So I'm using the cylindrical shell method $\displaystyle \int_a^b 2\pi rhdx$ and I'm integrating with respect to x; finding the integration points for the limits of integration, I get b=1 or a=-1.

Since the axis is x=1, then r=1-x.
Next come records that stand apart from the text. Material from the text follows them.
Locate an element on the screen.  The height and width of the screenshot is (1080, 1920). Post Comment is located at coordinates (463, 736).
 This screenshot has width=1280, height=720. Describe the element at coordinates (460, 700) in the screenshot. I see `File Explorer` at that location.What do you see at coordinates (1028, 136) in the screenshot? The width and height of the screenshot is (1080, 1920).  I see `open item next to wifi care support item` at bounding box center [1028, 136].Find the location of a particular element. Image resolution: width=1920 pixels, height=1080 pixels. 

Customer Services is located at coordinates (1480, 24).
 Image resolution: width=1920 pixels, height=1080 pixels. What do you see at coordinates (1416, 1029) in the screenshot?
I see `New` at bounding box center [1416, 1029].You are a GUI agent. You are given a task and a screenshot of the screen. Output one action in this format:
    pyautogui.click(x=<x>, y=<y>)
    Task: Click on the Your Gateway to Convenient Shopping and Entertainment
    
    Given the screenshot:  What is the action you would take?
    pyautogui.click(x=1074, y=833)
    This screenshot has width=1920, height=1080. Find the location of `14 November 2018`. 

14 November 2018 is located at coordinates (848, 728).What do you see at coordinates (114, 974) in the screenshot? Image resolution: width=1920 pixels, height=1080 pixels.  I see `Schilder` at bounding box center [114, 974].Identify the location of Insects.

The height, $\displaystyle h=(2-x^{2})-(x^2)=2-2x^2$

Therefore, the definite integral is (factoring out the 2pi from the start and 2 from the height): $\displaystyle 4\pi \int_{-1}^{1} ((1-x)(1-x^2))dx$.

Since it's symmetrical I can change the limits to 0 and 1, multiplying the integral by a factor of 2. Then expanding yields: $\displaystyle 8\pi \int_{0}^{1} (1-x-x^2+x^3)dx$

By FTC: $\displaystyle =8\pi (x-\frac {x^2}{2}-\frac {x^3}{3}+\frac {x^4}{4})$ evaluated from 0 to 1.

That yields $\displaystyle 8\pi (1-\frac {1}{2}-\frac {1}{3}+\frac {1}{4})$ and simplifying gets: $\displaystyle \frac {10\pi}{3}$

However, I'm apparently wrong as the answer key says that it should be $\displaystyle \frac {16\pi}{3}$. I can't see my mistake, anyone see where I went wrong?